This is pretty much my routine. Long walks bookend the workday and long days = doggie daycare (which he LOVES). Often throw in a few trips to the dog park in the evening/weekends plus there's a cat at home and they are BFFs. When I'm home, it's all about the pup - some training/agility/treat time and lots of snuggles. While he's my shadow at home, he's never had separation anxiety. My pup is the happiest dog pretty much anyone has every met.
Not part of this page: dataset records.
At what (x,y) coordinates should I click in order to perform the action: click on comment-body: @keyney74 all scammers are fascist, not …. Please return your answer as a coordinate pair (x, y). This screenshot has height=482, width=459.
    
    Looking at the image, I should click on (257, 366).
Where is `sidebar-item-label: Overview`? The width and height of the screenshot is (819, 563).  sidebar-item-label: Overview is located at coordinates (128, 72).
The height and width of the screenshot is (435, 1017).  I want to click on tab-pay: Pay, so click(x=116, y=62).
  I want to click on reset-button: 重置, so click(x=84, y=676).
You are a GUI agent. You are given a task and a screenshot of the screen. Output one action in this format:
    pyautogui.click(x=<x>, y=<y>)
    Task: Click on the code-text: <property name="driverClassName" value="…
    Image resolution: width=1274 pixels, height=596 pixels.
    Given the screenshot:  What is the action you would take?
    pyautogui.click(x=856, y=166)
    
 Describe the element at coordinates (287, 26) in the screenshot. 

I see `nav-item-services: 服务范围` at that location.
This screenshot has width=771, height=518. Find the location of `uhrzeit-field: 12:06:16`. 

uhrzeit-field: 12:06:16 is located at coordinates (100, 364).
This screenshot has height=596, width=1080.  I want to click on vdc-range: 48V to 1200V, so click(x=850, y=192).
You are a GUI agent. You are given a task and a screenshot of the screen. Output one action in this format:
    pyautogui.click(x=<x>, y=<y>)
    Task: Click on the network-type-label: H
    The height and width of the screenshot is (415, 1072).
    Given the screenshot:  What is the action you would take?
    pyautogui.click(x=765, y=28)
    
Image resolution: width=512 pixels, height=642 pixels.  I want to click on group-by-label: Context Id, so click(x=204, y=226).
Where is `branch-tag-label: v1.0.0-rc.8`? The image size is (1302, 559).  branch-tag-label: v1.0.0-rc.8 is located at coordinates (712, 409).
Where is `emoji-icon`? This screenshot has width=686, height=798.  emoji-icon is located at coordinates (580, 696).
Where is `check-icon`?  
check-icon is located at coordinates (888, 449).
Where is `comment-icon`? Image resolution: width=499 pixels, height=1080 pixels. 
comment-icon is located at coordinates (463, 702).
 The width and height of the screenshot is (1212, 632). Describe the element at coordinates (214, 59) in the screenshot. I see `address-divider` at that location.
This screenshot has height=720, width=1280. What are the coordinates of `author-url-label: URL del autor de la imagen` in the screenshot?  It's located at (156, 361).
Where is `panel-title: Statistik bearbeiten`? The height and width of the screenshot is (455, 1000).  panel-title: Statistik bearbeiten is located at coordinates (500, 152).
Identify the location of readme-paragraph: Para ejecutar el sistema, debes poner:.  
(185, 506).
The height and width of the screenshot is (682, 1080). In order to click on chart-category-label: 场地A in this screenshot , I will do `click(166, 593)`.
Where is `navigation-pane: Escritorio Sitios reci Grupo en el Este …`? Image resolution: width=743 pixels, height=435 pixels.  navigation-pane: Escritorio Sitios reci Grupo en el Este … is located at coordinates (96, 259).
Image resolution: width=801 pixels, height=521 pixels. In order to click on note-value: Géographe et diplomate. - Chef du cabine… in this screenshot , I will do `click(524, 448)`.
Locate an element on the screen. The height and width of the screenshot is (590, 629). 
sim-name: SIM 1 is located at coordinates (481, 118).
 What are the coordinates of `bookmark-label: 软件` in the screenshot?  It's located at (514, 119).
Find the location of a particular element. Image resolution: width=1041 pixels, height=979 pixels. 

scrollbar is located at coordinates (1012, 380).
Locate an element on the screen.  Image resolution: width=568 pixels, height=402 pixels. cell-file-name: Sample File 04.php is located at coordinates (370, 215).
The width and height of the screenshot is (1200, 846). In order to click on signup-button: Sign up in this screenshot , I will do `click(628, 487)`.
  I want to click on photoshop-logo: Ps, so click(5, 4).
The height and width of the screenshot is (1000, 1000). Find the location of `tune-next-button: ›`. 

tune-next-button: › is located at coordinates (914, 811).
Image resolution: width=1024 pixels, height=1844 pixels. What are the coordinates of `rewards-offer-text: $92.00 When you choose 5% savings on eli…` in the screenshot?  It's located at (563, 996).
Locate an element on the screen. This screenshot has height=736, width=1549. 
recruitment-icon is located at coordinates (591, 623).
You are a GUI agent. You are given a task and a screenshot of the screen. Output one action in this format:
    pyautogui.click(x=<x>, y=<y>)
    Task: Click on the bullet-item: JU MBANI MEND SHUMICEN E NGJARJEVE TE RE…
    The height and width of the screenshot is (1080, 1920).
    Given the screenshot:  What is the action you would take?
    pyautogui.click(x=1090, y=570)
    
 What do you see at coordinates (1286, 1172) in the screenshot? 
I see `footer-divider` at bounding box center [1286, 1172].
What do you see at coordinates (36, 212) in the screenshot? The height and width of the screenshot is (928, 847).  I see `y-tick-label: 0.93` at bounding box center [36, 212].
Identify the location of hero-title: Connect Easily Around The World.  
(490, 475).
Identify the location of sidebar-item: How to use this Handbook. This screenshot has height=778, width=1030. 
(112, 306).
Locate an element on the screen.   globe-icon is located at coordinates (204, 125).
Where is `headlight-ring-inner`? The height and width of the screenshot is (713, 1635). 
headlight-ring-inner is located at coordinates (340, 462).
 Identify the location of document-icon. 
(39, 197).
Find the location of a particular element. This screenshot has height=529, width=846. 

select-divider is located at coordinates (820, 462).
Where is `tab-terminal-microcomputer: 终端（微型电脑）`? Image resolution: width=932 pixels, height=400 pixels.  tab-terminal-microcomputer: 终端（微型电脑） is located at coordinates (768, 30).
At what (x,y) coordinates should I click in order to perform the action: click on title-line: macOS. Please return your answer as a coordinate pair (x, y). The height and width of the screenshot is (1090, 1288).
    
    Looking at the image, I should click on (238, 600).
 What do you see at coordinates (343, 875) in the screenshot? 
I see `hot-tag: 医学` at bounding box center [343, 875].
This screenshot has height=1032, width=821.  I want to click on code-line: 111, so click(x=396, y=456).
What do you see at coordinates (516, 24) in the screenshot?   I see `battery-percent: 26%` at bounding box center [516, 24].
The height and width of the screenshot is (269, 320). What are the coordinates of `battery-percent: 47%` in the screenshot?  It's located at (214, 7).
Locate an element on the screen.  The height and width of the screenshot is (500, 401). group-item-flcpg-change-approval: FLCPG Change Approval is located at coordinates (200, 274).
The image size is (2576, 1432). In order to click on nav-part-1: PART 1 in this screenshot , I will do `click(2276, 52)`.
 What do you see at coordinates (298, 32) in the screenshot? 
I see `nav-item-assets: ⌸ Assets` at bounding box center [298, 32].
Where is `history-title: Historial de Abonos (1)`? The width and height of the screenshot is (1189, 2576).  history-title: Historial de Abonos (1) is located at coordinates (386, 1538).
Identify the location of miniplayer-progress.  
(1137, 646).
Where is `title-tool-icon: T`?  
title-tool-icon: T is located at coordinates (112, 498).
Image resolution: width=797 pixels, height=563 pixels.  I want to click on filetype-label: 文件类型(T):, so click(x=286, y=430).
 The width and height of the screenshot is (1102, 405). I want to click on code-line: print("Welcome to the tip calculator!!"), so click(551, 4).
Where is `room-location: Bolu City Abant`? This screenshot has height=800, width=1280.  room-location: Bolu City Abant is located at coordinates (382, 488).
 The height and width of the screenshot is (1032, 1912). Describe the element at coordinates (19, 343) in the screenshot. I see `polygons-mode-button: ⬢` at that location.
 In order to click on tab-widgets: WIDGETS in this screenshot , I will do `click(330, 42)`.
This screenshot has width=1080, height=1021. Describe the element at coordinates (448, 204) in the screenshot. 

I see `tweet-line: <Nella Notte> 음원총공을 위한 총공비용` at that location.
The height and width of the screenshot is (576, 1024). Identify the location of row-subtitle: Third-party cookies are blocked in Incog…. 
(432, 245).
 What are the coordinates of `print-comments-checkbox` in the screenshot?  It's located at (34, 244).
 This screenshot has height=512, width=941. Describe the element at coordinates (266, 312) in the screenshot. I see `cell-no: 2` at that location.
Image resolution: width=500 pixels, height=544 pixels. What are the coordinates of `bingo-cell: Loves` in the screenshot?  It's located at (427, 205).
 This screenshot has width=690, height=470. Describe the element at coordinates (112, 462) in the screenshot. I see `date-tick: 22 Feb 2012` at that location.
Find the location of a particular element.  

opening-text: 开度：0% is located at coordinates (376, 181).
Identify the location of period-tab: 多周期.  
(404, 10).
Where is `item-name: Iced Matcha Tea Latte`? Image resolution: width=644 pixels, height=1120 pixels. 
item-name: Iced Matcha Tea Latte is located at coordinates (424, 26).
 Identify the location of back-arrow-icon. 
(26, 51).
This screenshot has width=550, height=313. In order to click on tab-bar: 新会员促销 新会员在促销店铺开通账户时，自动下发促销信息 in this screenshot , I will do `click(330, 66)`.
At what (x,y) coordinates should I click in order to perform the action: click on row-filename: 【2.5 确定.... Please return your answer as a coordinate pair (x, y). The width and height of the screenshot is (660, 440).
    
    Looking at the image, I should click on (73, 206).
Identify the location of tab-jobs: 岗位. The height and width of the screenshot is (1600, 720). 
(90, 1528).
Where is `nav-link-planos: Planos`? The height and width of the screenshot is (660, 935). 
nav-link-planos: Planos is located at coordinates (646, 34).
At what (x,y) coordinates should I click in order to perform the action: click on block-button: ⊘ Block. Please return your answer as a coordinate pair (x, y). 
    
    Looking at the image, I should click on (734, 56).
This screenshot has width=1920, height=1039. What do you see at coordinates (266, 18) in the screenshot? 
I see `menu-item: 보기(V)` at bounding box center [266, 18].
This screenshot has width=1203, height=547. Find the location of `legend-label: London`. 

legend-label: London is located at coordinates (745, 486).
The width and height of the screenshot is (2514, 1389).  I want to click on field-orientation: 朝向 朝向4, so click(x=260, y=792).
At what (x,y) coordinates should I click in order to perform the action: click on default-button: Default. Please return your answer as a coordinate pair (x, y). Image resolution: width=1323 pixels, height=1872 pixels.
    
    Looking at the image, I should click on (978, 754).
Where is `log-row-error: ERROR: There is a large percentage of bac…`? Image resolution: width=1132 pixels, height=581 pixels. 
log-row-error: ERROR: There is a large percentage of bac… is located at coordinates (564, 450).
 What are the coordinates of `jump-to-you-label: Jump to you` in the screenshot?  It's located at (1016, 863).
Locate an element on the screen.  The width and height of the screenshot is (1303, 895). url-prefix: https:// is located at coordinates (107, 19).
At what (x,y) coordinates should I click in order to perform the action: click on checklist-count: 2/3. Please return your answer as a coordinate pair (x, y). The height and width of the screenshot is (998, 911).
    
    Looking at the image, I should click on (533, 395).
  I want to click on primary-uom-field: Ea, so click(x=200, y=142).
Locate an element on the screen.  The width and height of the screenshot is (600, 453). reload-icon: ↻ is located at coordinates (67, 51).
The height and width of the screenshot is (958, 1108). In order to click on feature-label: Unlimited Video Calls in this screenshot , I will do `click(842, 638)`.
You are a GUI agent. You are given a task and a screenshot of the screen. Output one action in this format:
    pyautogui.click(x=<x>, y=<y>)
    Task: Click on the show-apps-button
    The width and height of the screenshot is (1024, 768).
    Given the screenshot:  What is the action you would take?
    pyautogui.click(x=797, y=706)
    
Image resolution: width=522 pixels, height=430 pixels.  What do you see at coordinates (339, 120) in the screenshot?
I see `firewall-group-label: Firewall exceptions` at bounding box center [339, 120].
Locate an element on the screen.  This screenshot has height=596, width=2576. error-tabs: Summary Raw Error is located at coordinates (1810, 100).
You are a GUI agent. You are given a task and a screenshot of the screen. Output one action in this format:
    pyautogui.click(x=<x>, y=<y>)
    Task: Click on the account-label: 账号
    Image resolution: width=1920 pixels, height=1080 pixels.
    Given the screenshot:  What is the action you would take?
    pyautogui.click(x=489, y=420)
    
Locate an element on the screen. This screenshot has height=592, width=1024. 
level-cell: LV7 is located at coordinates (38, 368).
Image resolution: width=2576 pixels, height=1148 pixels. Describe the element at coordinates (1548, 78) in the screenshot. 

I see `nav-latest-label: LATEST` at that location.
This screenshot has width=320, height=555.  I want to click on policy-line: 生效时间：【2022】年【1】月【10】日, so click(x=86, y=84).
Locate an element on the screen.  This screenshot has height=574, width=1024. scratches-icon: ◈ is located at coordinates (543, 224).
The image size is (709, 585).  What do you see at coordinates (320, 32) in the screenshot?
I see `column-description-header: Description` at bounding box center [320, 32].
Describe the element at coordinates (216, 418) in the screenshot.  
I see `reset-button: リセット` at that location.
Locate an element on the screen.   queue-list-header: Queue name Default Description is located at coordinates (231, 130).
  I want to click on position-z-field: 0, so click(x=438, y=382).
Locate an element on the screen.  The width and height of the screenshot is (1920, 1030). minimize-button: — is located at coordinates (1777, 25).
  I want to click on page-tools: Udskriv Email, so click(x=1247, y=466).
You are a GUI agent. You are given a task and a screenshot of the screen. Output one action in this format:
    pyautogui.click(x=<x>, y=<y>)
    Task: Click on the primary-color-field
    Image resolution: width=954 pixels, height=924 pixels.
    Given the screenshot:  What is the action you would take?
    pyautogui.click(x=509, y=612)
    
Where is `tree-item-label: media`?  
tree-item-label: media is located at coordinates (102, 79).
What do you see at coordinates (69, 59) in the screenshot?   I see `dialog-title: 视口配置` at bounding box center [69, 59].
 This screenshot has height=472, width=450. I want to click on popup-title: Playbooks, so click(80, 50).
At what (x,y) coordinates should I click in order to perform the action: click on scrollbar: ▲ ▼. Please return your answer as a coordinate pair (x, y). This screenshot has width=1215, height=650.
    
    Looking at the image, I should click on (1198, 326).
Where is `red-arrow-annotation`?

With a puppy, I was sure to come home every 3-4 hrs (often 2x a day from work the first month). We also did at least 1 obedience type class a week and then a puppy play session. Now, my 2.5 yr old is annoyed if I try to walk him at noon in the sun and refuses to come downstairs to the front door. Even on days I'm home all day, he only wants to go out every 6-8 hrs.

And yes, not all breeders will sell to a working household, but some very good breeders will.


----------



## J and Paul Anka (May 6, 2012)

Don't be discouraged if a breeder doesn't like your lifestyle. The Hav is a very attached breed but I have found my pup to be extremely adaptable. I was also turned down by a breeder because I am a senior in college and she didn't think I would have enough time, little did she know, I spend very little time away from Paul. The most important thing is to make sure they are adapted as a puppy to what their adult life will be like. Potty training will be the hardest part of a long work day. Spend the money and spend the time to pick a dog that will be ok with your situation and you will be just fine. I tend to believe that some breeders are overprotective because they spend all their time with their dogs so if/when they have to go away the dogs become anxious. If your pup is raised to be used to alone time he will do just fine.


----------



## GonzoHavanese (May 16, 2012)

J, thanks a lot for this.. I think you're right about this. I want to minimize the amount of time the little guy spends alone but in the end I need to be realistic. I can be discouraging when you're turned down especially when I want nothing more to raise a well adjusted happy pup. I appreciate your words of encouragement.


----------